*** Opening of DATA FOR THIS TASK ***

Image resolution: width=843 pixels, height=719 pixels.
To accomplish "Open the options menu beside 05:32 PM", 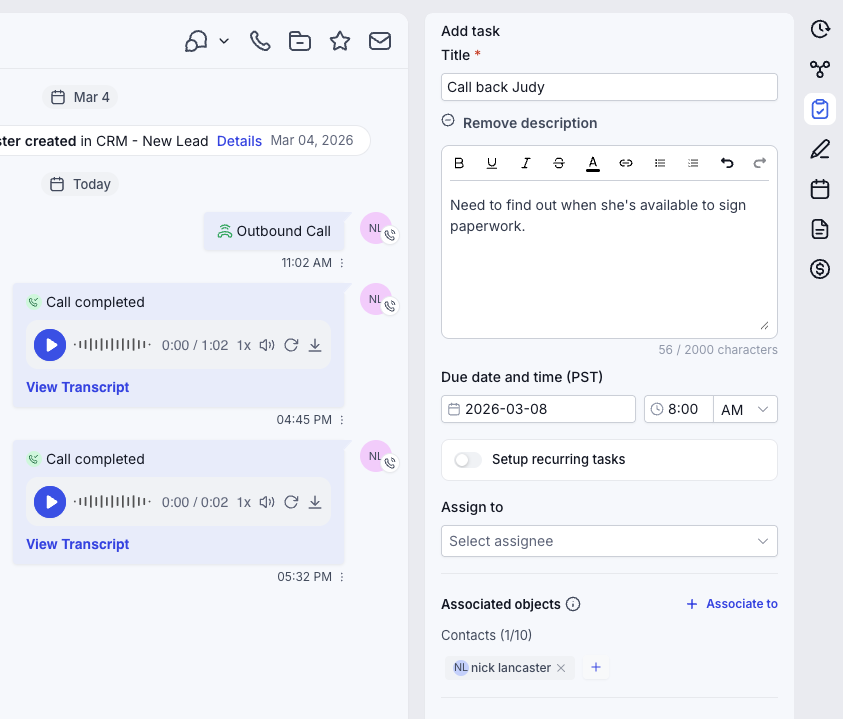I will (x=340, y=577).
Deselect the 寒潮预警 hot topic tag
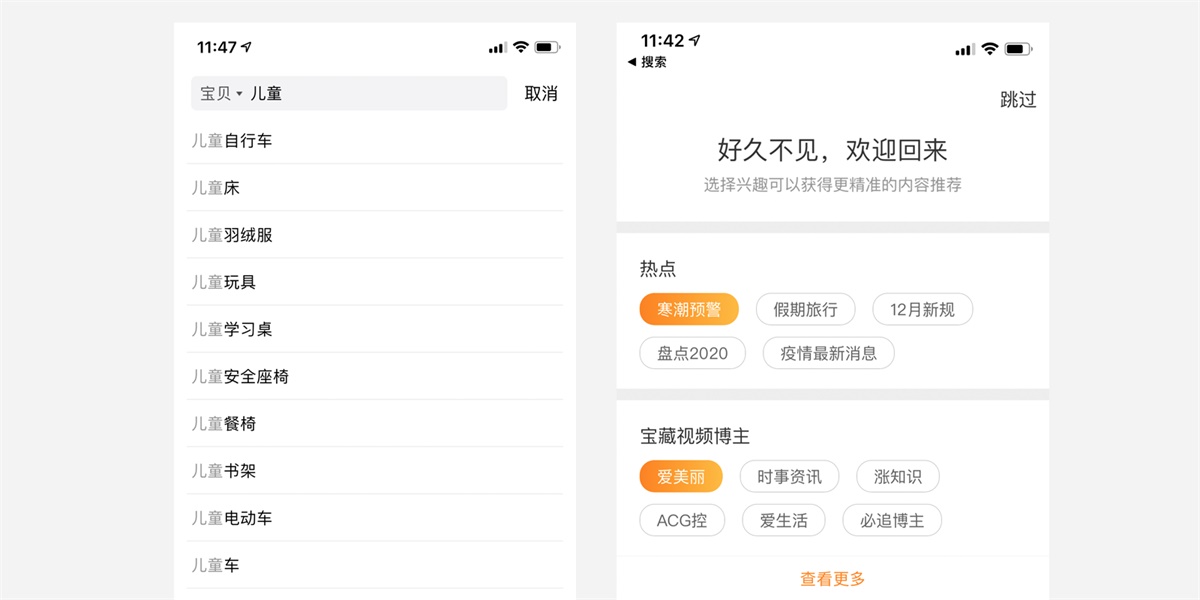This screenshot has height=600, width=1200. 688,309
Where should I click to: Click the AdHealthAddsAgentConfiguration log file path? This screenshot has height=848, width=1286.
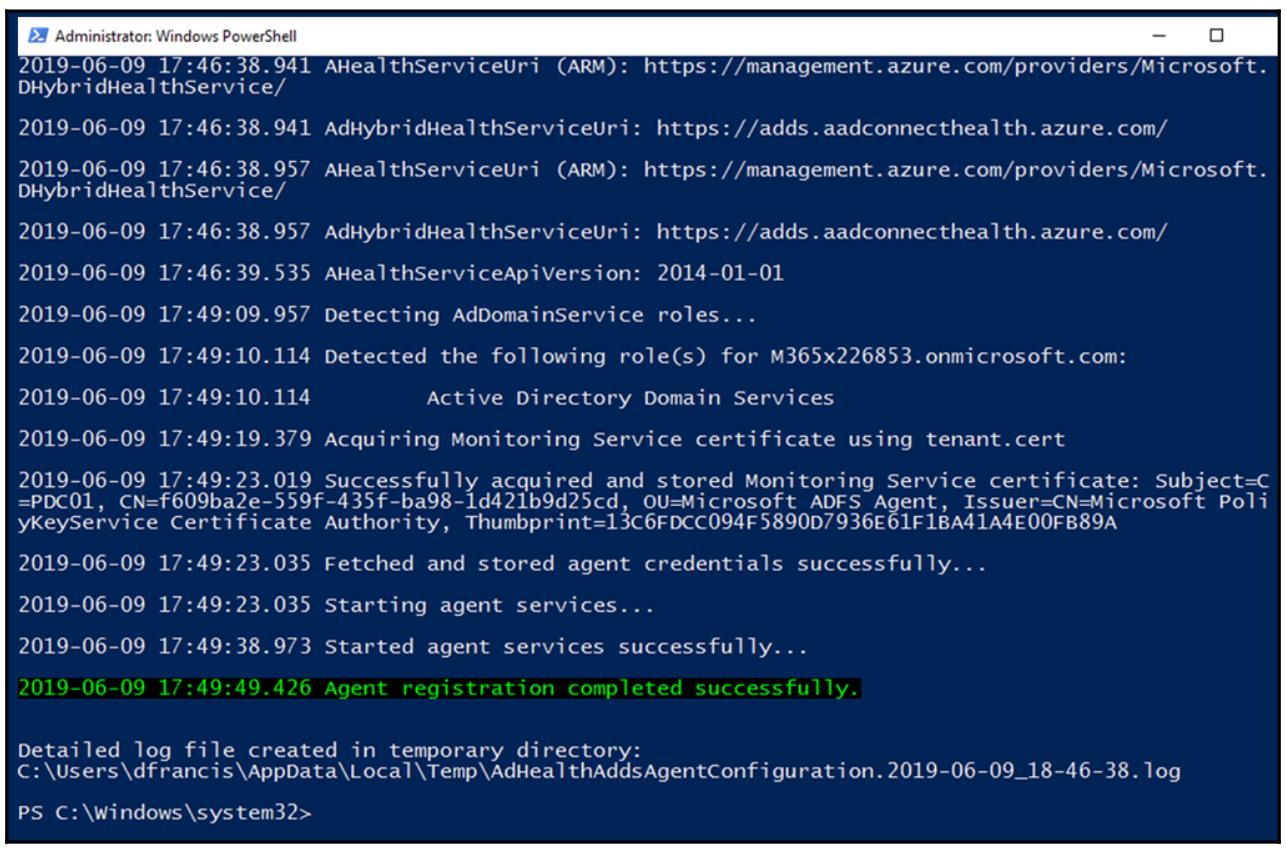point(598,771)
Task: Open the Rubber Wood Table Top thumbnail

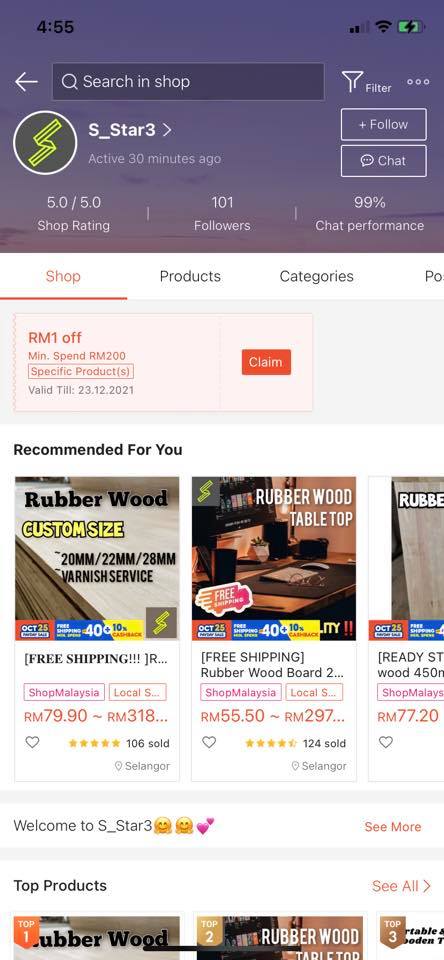Action: (274, 558)
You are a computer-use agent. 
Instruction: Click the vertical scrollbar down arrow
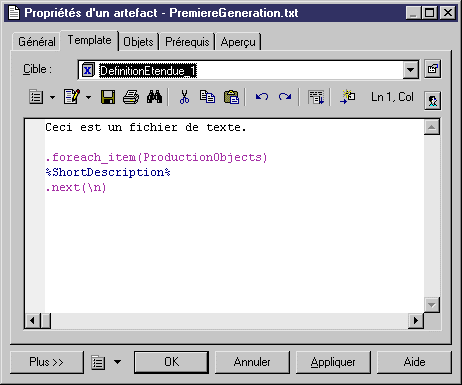pyautogui.click(x=432, y=304)
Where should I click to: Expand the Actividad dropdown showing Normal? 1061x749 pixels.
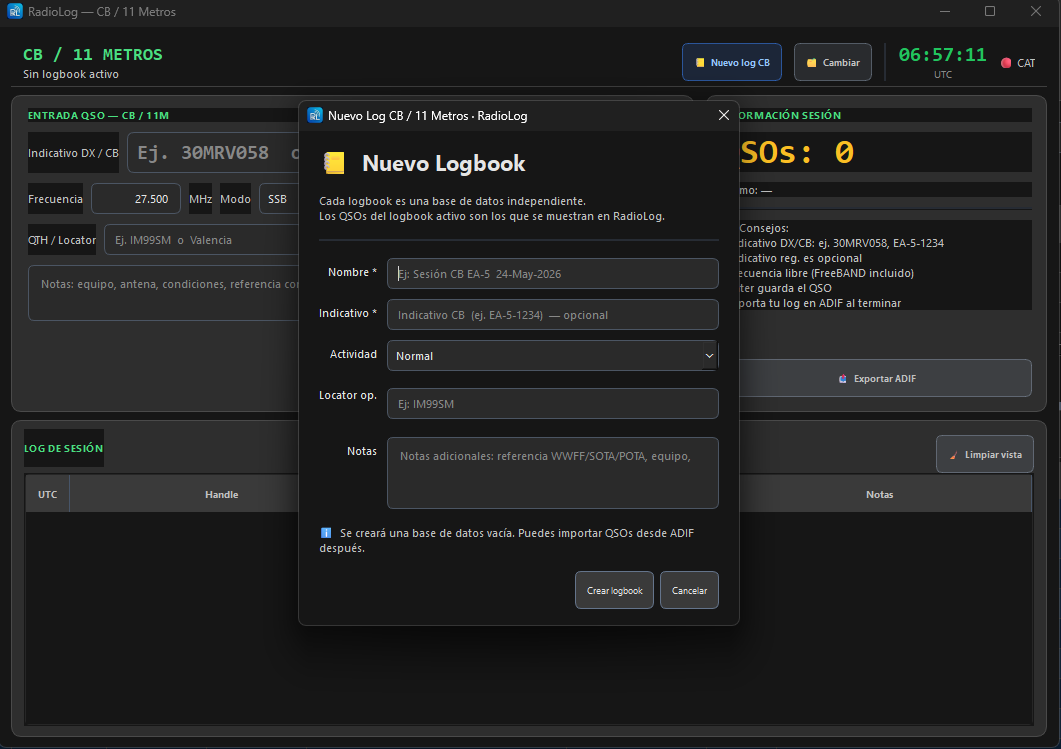tap(552, 356)
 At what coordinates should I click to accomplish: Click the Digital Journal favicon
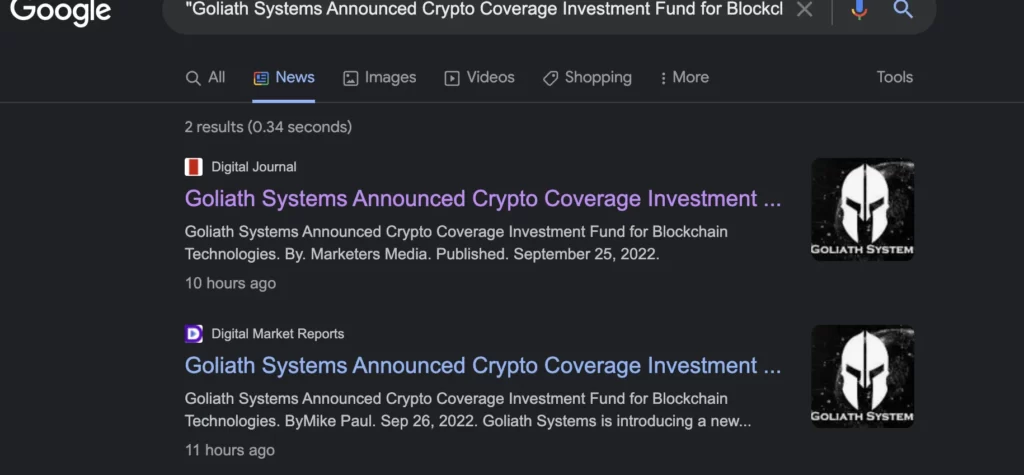pyautogui.click(x=194, y=167)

*** Close of DATA FOR THIS TASK ***

# [REQUIRED ACTION]
Each line from the one containing "You are a computer-use agent." through the final line of the data must be reproduced exactly, both ends included, with no pictures in the copy.

# [RESULT OF THE EXERCISE]
You are a computer-use agent. 
Instruction: Click the vertical scrollbar down arrow
pyautogui.click(x=432, y=304)
Where should I click to: Expand the Actividad dropdown showing Normal? 1061x749 pixels.
tap(552, 356)
 At what coordinates should I click to accomplish: Click the Digital Journal favicon
pyautogui.click(x=194, y=167)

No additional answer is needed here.